Colm O'Regan: Anyone remember the Extra Programme? I miss that 

"Is it any wonder we’re the generation best equipped for the pandemic? The coping classes reared on a diet of Extra Programmes featuring dystopian visions of the future and psychedelically imagined German Electronica, followed by compulsory prayers?"
Colm O'Regan: Anyone remember the Extra Programme? I miss that 

Colm O'Regan

Do you know what I miss? The Extra Programme.

Like power cuts, hitchhiking and warning hitchhikers that ‘that car window didn’t close properly so don’t open it, like a good man’, the Extra Programme was a feature of life thirty years ago, that we accepted as normal. I never quite understood where the Extra Programme came from. 

It wasn’t regularly scheduled and rarely advertised.
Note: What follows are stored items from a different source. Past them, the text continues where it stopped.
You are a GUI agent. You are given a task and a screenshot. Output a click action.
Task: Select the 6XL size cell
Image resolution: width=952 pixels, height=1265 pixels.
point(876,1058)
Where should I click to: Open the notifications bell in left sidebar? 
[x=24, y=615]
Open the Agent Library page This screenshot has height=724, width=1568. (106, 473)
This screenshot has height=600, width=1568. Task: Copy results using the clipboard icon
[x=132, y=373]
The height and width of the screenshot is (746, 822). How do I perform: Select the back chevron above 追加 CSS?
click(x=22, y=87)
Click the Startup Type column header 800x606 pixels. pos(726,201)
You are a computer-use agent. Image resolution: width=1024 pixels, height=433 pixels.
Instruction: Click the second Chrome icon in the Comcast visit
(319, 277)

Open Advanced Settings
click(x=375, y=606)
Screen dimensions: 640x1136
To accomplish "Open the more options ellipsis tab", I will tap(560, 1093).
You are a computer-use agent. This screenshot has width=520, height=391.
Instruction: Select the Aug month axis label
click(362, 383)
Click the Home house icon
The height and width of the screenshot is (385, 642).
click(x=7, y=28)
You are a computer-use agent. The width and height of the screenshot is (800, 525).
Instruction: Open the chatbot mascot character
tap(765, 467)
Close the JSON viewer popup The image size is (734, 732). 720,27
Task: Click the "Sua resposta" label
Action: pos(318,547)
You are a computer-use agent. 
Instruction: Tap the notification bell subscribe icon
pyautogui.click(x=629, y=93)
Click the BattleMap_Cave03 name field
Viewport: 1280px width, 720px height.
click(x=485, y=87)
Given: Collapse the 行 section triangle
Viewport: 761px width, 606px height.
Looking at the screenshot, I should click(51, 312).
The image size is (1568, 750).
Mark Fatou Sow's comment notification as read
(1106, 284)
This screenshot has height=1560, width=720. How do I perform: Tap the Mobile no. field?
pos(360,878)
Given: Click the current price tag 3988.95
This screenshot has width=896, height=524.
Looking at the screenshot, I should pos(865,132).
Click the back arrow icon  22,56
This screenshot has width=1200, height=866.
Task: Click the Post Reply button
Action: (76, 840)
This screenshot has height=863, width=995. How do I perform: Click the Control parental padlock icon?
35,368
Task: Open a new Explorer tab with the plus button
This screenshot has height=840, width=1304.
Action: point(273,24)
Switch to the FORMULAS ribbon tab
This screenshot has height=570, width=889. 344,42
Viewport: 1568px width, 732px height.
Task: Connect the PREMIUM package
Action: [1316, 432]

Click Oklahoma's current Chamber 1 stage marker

It was as if the RTÉ scheduler checked the sums and realised that The Sullivans was ending ten minutes earlier than they’d thought, so someone had better go root randomly in the Extra Programme drawer because the News wasn’t ready yet.

Either way, when the announcer said “and now for our younger viewers, an extra programme” there was a certain tension in their voice. Like a waiter saying ‘And now sir, you ordered the Chef’s special?’, wondering how a Beef Man would react to the seafood, still-wriggling under the domed lid.

The programmes were supposed to be for children but my initial memory is that they often felt like the tortured imaginings of a subversive anti-authoritarian artist, smuggled out of an Eastern Bloc country under the spare wheel in a Trabant.

If I interrogate my memory a bit more though, three main stand-ins stand out. The first was Hamilton the Music Elephant. 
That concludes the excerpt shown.